The task:
Reproduce everything from the line containing "Given: Click the 恢复样例 button" down through the end of the rows, omitting the pictures.

Rows from a dataset:

———

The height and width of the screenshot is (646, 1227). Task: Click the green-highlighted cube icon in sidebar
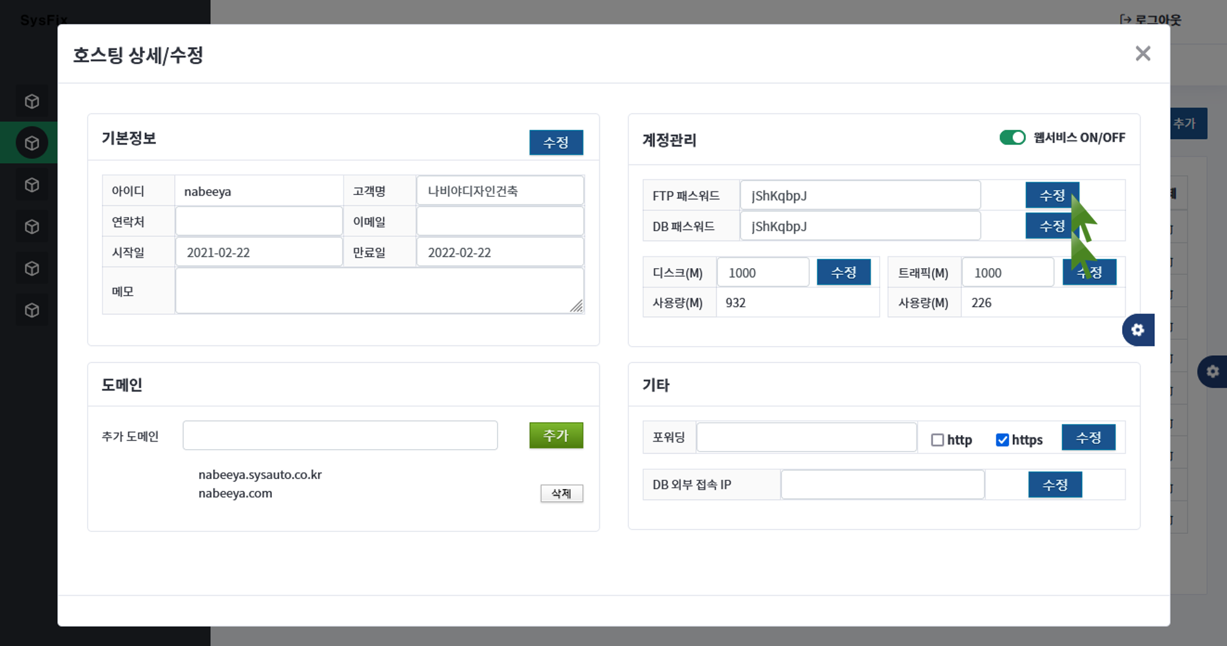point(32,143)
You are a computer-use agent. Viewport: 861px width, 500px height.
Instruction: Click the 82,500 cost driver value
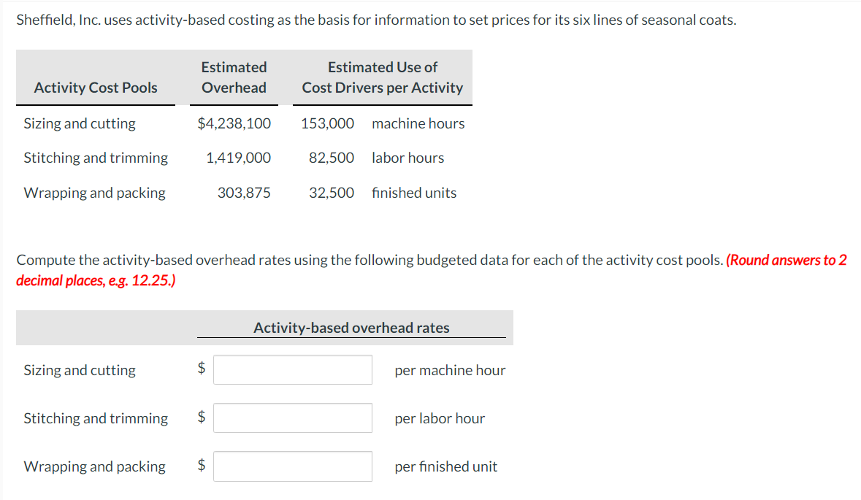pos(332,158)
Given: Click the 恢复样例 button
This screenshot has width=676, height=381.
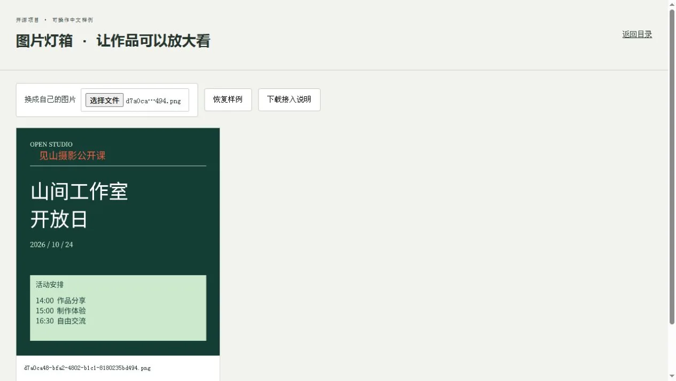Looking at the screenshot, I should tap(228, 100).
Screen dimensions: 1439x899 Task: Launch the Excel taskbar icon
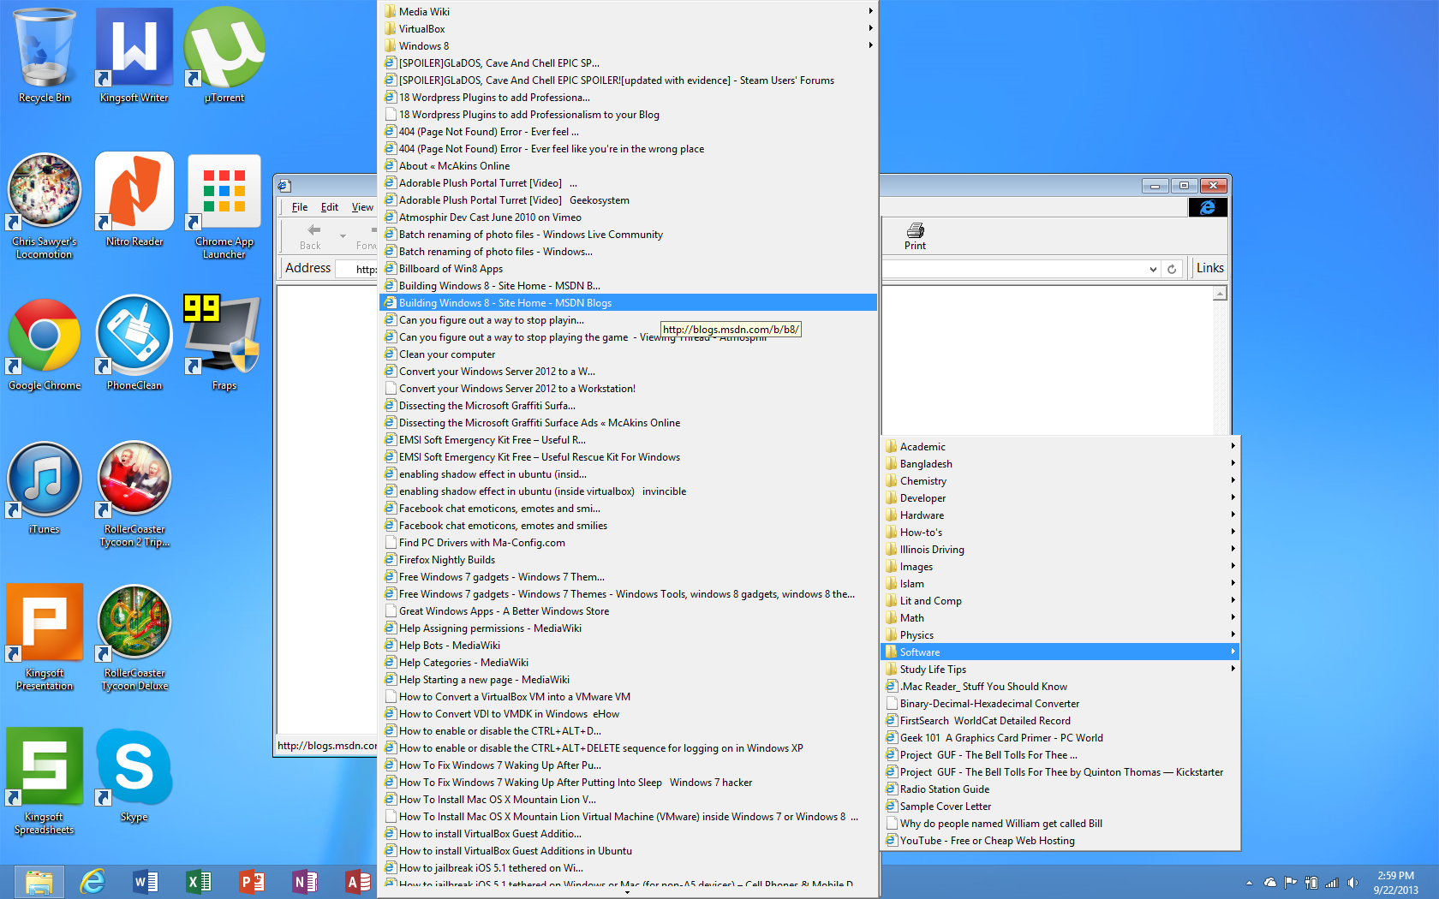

———

Exercise response:
Given: Click the 恢复样例 button
This screenshot has width=676, height=381.
Looking at the screenshot, I should tap(228, 100).
Screen dimensions: 1439x899 Task: Launch the Excel taskbar icon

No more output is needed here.